Is our appetite worth the ocean’s ecosystem? Between genetically modified salmon that could pollute the gene pool of wild-salmon fisheries, which the editorial board weighed in on last week, and Jonathan Gold’s Sunday Op-Ed about banning shark’s fin, it’s been a question that’s hard to ignore. Here’s Gold explaining his position:

As important as shark's fin is to traditional Cantonese banquet cuisine, we have reached the point where some shark populations have been reduced to 10% of historical levels, and nearly a third of shark species are approaching the point of extinction.

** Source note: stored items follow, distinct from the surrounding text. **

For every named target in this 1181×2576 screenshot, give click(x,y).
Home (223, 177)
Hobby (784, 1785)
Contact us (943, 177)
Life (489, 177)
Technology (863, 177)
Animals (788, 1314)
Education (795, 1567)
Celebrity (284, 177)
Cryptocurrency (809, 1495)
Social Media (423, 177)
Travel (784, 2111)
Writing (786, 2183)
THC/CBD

We need sharks: As top-dog predators, they keep the ocean's ecosystems in balance. And we need to stop eating shark's fin, at least until shark populations have had a chance to recuperate. […]

But Chinese culinary culture has proved resilient over the centuries, as able to absorb such foreign ingredients as chiles and squashes as it has been to withstand the absence of sea turtle skirt and bear paw, whose preparation obsessed the earliest Chinese gourmets. There is no third way with shark's fin — we either stop eating it because we choose to preserve the species, or we stop eating it because soon there will be none left to eat.

Deputy design director Wes Bausmith illustrated the art for Gold’s Op-Ed, capturing the danger -- and risk -- of eating a delicacy at the cost of sharks’ extinction.

Never tried shark’s fin soup? Continue reading Gold’s piece, which describes the soup’s preparation and fin’s taste -- or lack thereof.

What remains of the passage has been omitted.